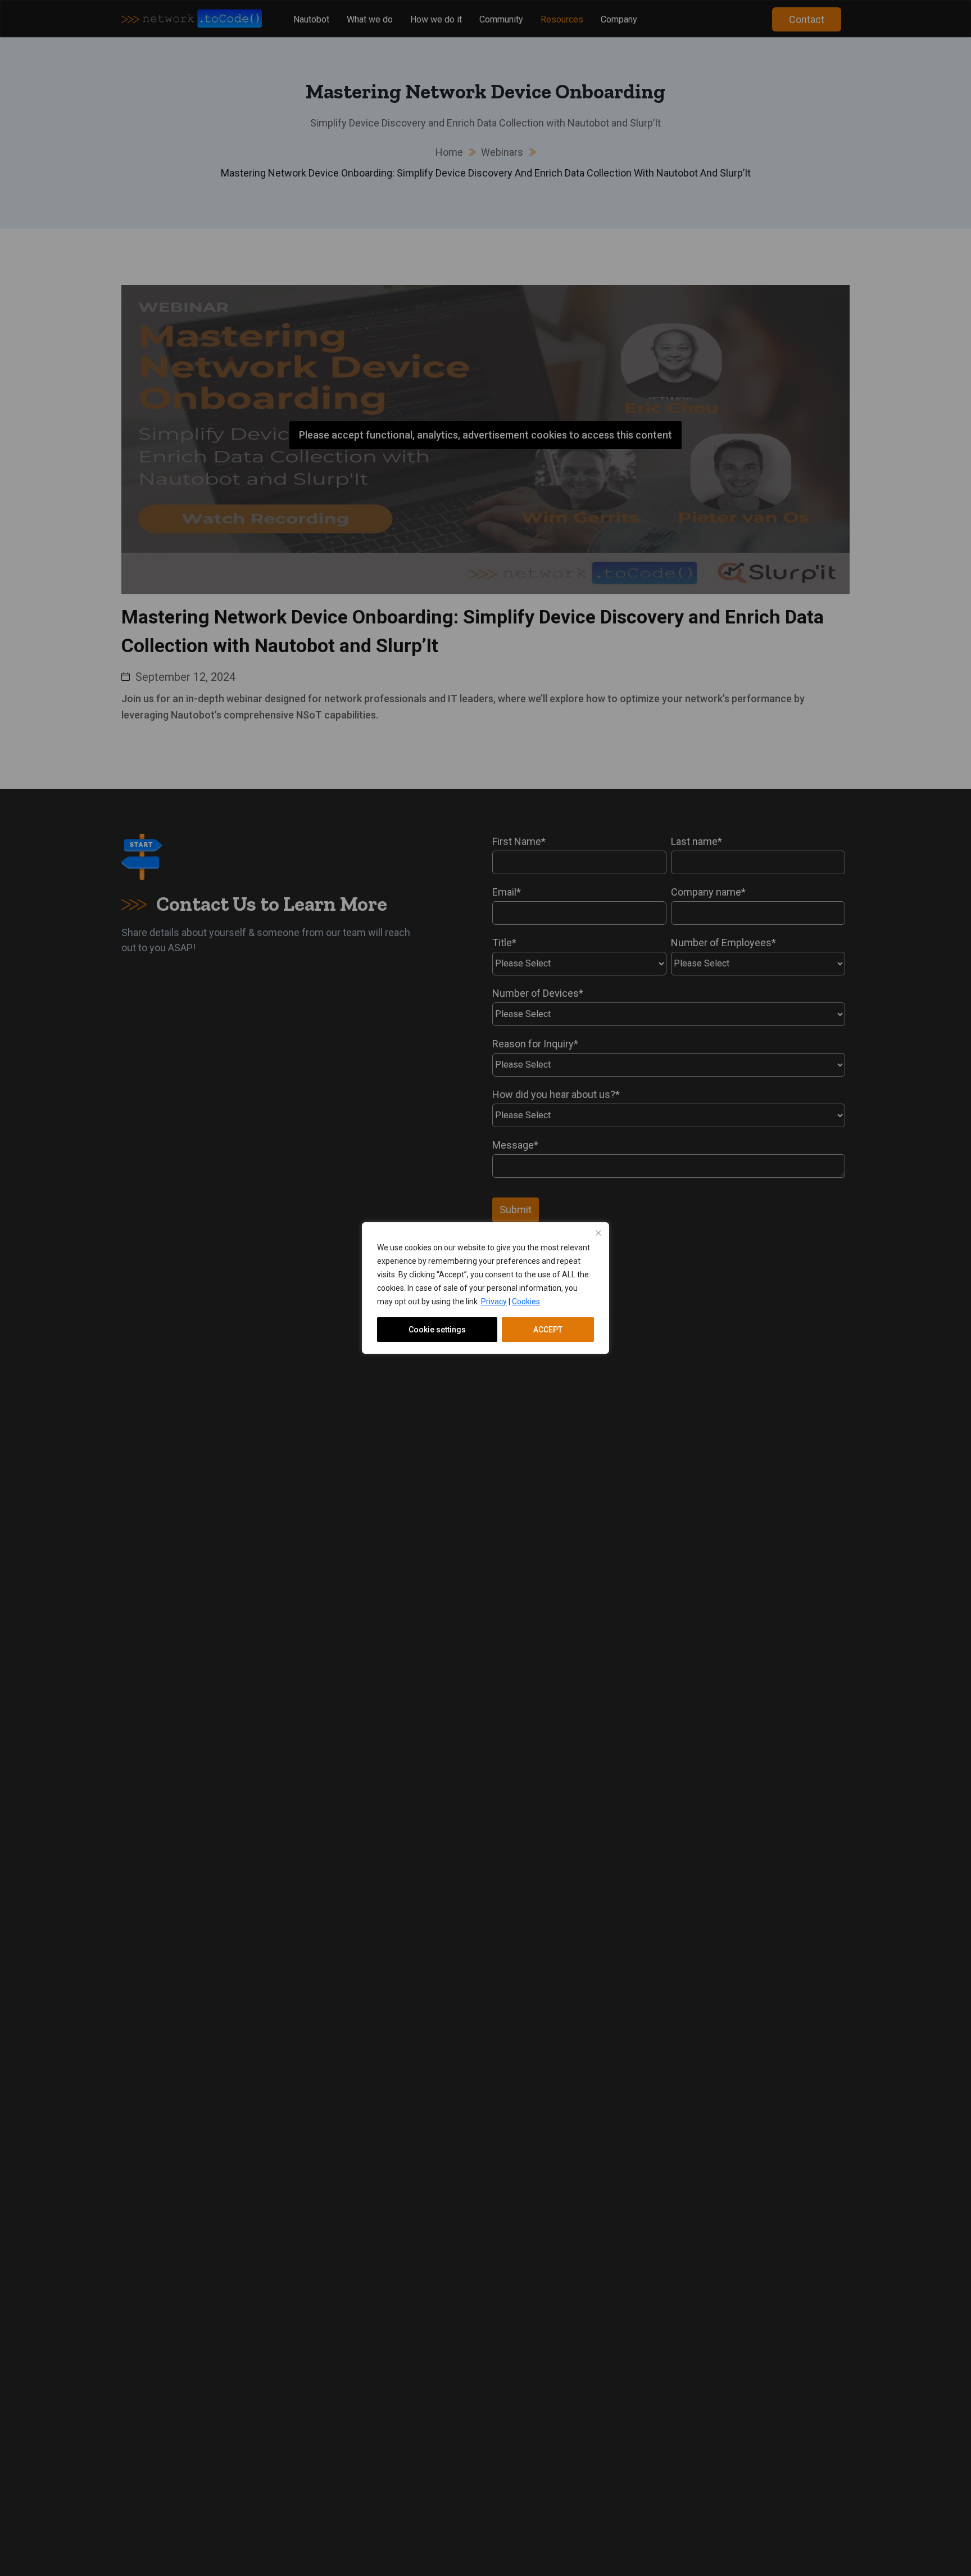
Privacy (494, 1301)
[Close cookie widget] (598, 1233)
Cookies (526, 1301)
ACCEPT (547, 1329)
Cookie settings (437, 1329)
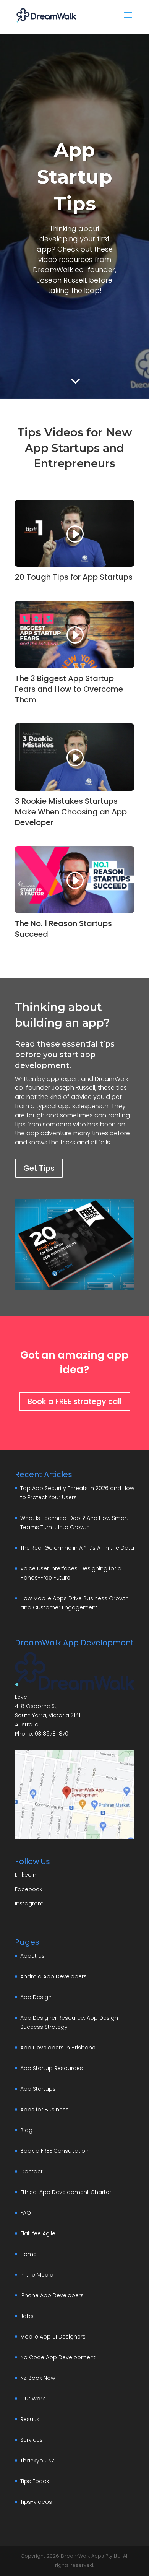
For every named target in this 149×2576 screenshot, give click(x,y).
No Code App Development (58, 2357)
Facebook (28, 1889)
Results (29, 2419)
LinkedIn (25, 1875)
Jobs (27, 2316)
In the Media (36, 2275)
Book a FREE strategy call (75, 1401)
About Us (32, 1956)
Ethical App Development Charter (65, 2192)
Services (31, 2440)
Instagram (29, 1903)
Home (28, 2254)
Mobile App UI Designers (53, 2336)
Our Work (32, 2398)
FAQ (25, 2213)
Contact (31, 2171)
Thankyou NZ (37, 2460)
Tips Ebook (34, 2481)
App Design (36, 1997)
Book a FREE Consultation (54, 2151)
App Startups (38, 2089)
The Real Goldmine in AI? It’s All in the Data (77, 1548)
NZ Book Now (37, 2378)
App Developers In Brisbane (58, 2047)
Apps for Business (44, 2109)
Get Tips (39, 1168)
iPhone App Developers (52, 2295)
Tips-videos (36, 2502)
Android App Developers (53, 1976)
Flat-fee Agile (37, 2233)
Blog (26, 2130)
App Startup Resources (51, 2068)
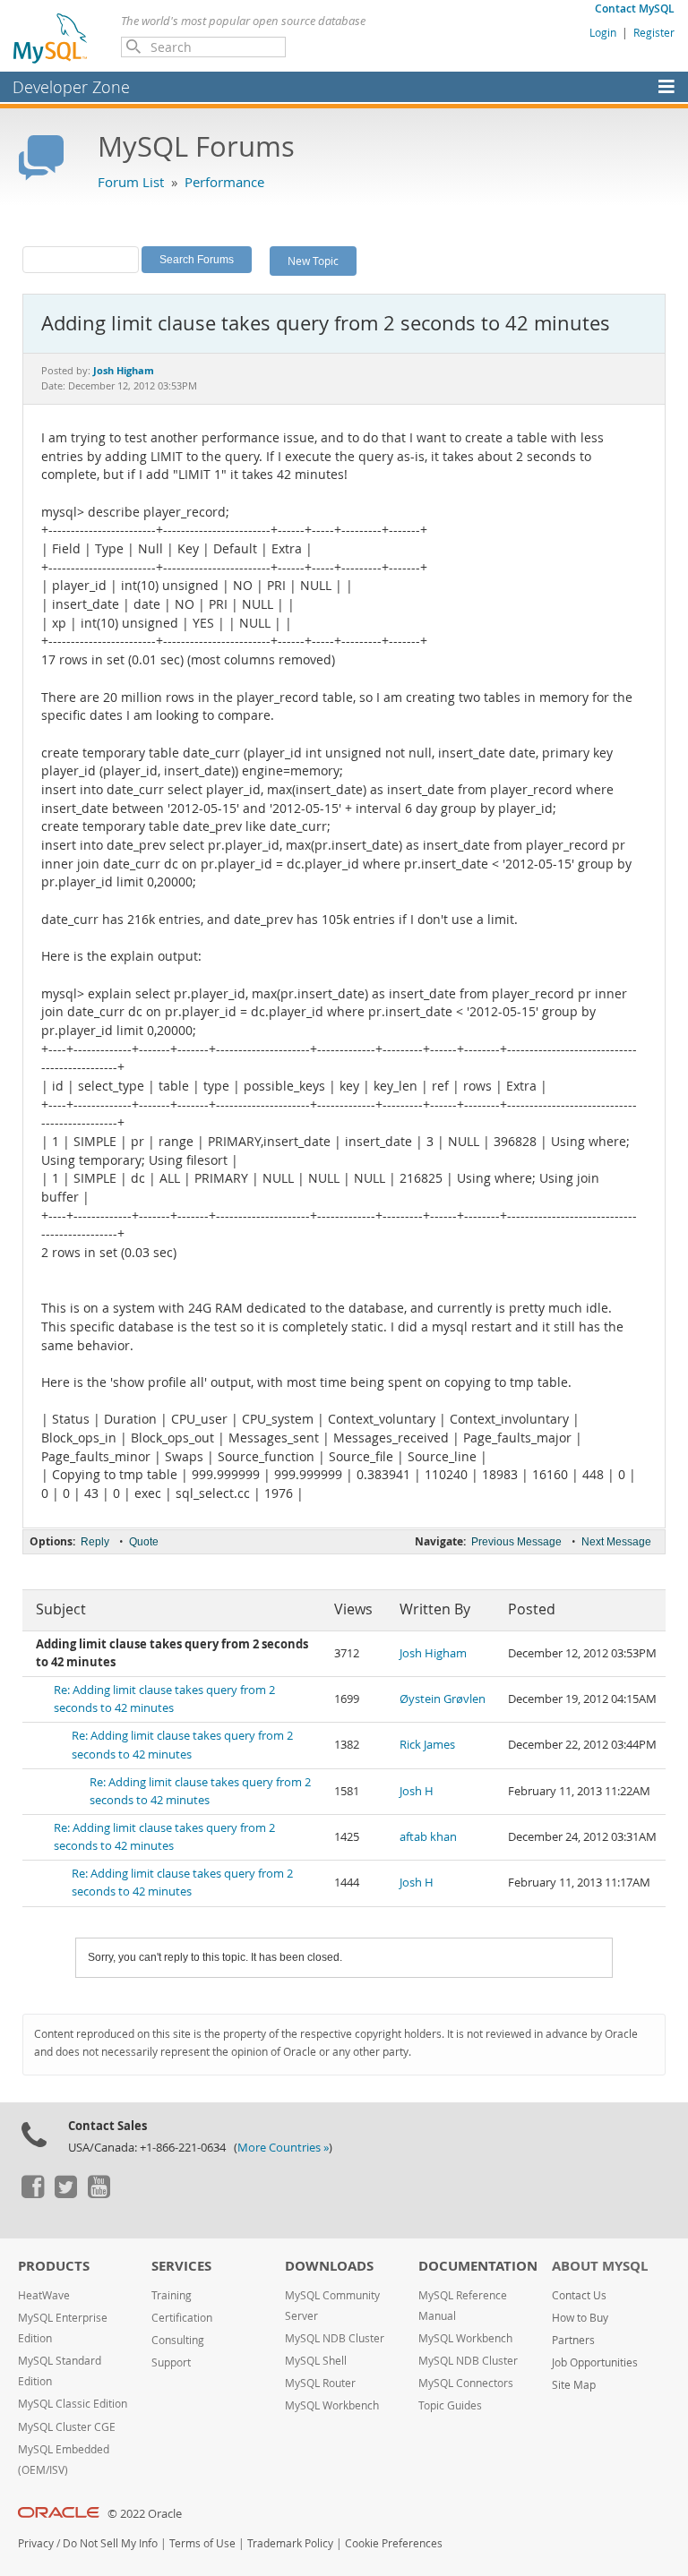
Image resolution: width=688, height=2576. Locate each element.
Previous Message (516, 1542)
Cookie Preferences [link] (394, 2543)
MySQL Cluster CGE (67, 2427)
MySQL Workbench (332, 2405)
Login (602, 32)
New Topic (313, 260)
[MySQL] (51, 37)
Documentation (478, 2265)
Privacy (36, 2543)
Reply (95, 1542)
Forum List (131, 182)
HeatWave (44, 2295)
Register (654, 32)
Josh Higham (433, 1653)
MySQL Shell (316, 2360)
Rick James (427, 1744)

........

Task statement:
Output nothing but the records above, word for word, with the pictures removed.

Written answer:
Privacy (494, 1301)
[Close cookie widget] (598, 1233)
Cookies (526, 1301)
ACCEPT (547, 1329)
Cookie settings (437, 1329)
For every named target in this 149×2576 screenshot, give click(x,y).
No Code App Development (58, 2357)
Facebook (28, 1889)
Results (29, 2419)
LinkedIn (25, 1875)
Jobs (27, 2316)
In the Media (36, 2275)
Book a FREE strategy call (75, 1401)
About Us (32, 1956)
Ethical App Development Charter (65, 2192)
Services (31, 2440)
Instagram (29, 1903)
Home (28, 2254)
Mobile App UI Designers (53, 2336)
Our Work (32, 2398)
FAQ (25, 2213)
Contact (31, 2171)
Thankyou NZ (37, 2460)
Tips Ebook (34, 2481)
App Design (36, 1997)
Book a FREE Consultation (54, 2151)
App Startups (38, 2089)
The Real Goldmine in AI? It’s All in the Data (77, 1548)
NZ Book Now (37, 2378)
App Developers In Brisbane (58, 2047)
Apps for Business (44, 2109)
Get Tips (39, 1168)
iPhone App Developers (52, 2295)
Tips-videos (36, 2502)
Android App Developers (53, 1976)
Flat-fee Agile (37, 2233)
Blog (26, 2130)
App Startup Resources (51, 2068)
Image resolution: width=688, height=2576. Locate each element.
Previous Message (516, 1542)
Cookie Preferences [link] (394, 2543)
MySQL Cluster CGE (67, 2427)
MySQL Workbench (332, 2405)
Login (602, 32)
New Topic (313, 260)
[MySQL] (51, 37)
Documentation (478, 2265)
Privacy (36, 2543)
Reply (95, 1542)
Forum List (131, 182)
HeatWave (44, 2295)
Register (654, 32)
Josh Higham (433, 1653)
MySQL Shell (316, 2360)
Rick James (427, 1744)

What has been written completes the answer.